**What to work on:**
Substitute "Command" for every "Instruction" in the records below and reproduce them with everything else left unchanged.

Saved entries
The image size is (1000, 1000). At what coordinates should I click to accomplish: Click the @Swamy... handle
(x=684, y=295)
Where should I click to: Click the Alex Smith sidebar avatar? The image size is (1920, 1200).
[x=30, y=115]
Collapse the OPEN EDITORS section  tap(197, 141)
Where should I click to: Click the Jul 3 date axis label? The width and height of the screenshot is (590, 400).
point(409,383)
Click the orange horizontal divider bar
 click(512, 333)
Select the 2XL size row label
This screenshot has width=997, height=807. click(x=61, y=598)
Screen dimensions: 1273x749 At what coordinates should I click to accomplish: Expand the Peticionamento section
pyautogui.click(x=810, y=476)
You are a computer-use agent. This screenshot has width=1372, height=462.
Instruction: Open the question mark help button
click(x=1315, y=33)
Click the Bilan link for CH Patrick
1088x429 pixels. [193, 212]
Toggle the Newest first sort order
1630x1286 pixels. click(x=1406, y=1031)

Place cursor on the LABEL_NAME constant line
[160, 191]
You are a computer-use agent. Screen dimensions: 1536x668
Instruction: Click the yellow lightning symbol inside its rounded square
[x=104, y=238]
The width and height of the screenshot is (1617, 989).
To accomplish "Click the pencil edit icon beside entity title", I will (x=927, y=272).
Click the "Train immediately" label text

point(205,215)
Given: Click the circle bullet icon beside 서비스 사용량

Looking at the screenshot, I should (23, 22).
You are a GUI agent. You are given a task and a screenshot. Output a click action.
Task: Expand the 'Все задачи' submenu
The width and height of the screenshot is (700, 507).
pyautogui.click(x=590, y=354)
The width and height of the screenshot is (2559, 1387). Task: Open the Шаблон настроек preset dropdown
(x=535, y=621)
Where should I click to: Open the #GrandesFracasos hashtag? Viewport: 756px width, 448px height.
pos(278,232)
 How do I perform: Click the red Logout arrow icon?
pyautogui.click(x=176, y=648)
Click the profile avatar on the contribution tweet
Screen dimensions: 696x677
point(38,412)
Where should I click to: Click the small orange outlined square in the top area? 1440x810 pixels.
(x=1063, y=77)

**Exercise answer:**
The image size is (1000, 1000). At what coordinates should I click to accomplish: Click the @Swamy... handle
(x=684, y=295)
Where should I click to: Click the Alex Smith sidebar avatar? The image size is (1920, 1200).
[x=30, y=115]
Collapse the OPEN EDITORS section  tap(197, 141)
Where should I click to: Click the Jul 3 date axis label? The width and height of the screenshot is (590, 400).
point(409,383)
Click the orange horizontal divider bar
 click(512, 333)
Select the 2XL size row label
This screenshot has width=997, height=807. click(x=61, y=598)
Screen dimensions: 1273x749 At what coordinates should I click to accomplish: Expand the Peticionamento section
pyautogui.click(x=810, y=476)
You are a computer-use agent. This screenshot has width=1372, height=462.
Command: Open the question mark help button
click(x=1315, y=33)
Click the Bilan link for CH Patrick
1088x429 pixels. [193, 212]
Toggle the Newest first sort order
1630x1286 pixels. click(x=1406, y=1031)

Place cursor on the LABEL_NAME constant line
[160, 191]
You are a computer-use agent. Screen dimensions: 1536x668
Command: Click the yellow lightning symbol inside its rounded square
[x=104, y=238]
The width and height of the screenshot is (1617, 989).
To accomplish "Click the pencil edit icon beside entity title", I will (x=927, y=272).
Click the "Train immediately" label text

point(205,215)
Given: Click the circle bullet icon beside 서비스 사용량

Looking at the screenshot, I should (23, 22).
You are a GUI agent. You are given a task and a screenshot. Output a click action.
Task: Expand the 'Все задачи' submenu
The width and height of the screenshot is (700, 507).
pyautogui.click(x=590, y=354)
The width and height of the screenshot is (2559, 1387). Task: Open the Шаблон настроек preset dropdown
(x=535, y=621)
Where should I click to: Open the #GrandesFracasos hashtag? Viewport: 756px width, 448px height.
pos(278,232)
 How do I perform: Click the red Logout arrow icon?
pyautogui.click(x=176, y=648)
Click the profile avatar on the contribution tweet
Screen dimensions: 696x677
point(38,412)
Where should I click to: Click the small orange outlined square in the top area? 1440x810 pixels.
(x=1063, y=77)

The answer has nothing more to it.